Não sei muito bem como conectar as respostas às duas perguntas. Mas, há alguns anos, venho lendo de modo mais ou menos sistemático boa parte da poesia que se produz no Brasil no momento (quer dizer, só o que sai em livro; não acompanho blogues de poesia nem a poesia oral, duas áreas de intensa atividade). Como em qualquer época, a maior parte dessa produção é de qualidade mediana – é essa a própria definição de “mediano”, afinal – mas há vários poetas excelentes em atividade no Brasil (e também em Portugal, ainda que eu não acompanhe a poesia portuguesa de modo tão assíduo quanto faço com a produção brasileira). Alguns desses poetas são mestres das formas livres: Armando Freitas Filho, Claudia Roquette-Pinto, Carlito Azevedo e Edimilson de Almeida Pereira, para citar apenas quatro.

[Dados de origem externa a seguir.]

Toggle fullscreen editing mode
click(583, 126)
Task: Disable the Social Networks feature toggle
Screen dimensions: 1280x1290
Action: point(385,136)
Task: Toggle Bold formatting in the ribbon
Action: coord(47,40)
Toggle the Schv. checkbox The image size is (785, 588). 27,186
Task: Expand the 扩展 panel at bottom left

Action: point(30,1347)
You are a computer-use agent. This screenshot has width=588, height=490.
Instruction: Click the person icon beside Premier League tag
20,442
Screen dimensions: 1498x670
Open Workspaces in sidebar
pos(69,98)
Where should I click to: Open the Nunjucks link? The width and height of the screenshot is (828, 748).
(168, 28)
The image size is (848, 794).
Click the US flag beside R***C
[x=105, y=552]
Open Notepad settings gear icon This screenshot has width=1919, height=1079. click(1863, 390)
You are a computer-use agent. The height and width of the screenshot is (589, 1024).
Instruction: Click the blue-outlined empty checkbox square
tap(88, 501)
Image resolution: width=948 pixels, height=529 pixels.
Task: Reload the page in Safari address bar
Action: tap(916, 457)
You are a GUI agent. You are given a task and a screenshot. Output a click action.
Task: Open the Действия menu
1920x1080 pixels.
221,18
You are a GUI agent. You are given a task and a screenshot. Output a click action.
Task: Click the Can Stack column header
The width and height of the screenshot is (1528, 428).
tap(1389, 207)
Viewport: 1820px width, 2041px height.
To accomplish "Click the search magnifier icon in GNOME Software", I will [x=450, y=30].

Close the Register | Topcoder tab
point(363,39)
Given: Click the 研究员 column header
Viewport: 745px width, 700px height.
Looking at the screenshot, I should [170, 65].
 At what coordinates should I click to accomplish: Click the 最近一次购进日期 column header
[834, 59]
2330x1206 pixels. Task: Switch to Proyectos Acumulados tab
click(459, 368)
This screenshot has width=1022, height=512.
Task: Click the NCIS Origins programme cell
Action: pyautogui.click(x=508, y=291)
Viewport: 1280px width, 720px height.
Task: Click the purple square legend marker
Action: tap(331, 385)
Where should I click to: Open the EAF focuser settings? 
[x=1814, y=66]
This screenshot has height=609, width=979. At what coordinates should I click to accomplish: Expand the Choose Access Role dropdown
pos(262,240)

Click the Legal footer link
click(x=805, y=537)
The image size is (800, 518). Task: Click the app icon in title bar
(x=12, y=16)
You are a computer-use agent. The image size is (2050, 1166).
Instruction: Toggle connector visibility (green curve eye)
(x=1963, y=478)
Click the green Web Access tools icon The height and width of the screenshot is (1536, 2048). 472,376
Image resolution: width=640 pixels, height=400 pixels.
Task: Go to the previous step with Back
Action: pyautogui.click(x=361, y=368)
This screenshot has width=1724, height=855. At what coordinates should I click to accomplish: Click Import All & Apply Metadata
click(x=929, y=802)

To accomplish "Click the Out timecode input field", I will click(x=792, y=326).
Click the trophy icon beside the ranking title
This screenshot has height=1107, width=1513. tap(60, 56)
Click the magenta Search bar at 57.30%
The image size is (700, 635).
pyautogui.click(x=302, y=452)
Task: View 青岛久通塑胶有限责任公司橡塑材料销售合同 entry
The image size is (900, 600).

“pois não há teoria – / só práxis – da ausência”, diz um dos versos finais da série inicial. O livro tem toda uma carga temática relacionada à perda, à ausência. De qualquer forma, essa frase tem um pouco de paradoxo, pois, ao afirmar que a teoria da ausência não existe, ela acaba se fazendo, no poema… A poesia pode preencher alguma ausência? Qual (ou quais)?

Eu não diria que a poesia – quer dizer, a poesia lírica – está do lado da teoria, e sim do lado da prática. Ao contrário da escrita ensaística, a escrita poética não visa explicar nem generalizar, porém é autotélica e se concentra no individual, subjetivo e momentâneo. Também não preenche nenhuma ausência. Ela no máximo proporciona prazer estético, coisa diversa do tipo de gratificação que só pode ser proporcionada por outros seres humanos.

A série de poemas ‘Nenhum Mistério’ teve, na minha leitura, uma alta carga política (“não há mistério nenhum nessa história / em que o culpado se anuncia / ainda na primeira hora (…)”). Os poemas no livro se relacionam mais diretamente com algum acontecimento político, social ou histórico do Brasil (pelo menos na sua concepção)?

Na verdade, os poemas dessa série trabalham com sentimentos subjetivos de angústia, frustração, impotência. Mas, embora eu não estivesse pensando na situação atual quando escrevi esses poemas, são justamente esses os sentimentos despertados em mim pelo momento que vivemos no Brasil. De modo que pode até haver uma relação, ainda que indireta, entre essa série e a realidade atual do País. As informações são do jornal O Estado de S. Paulo.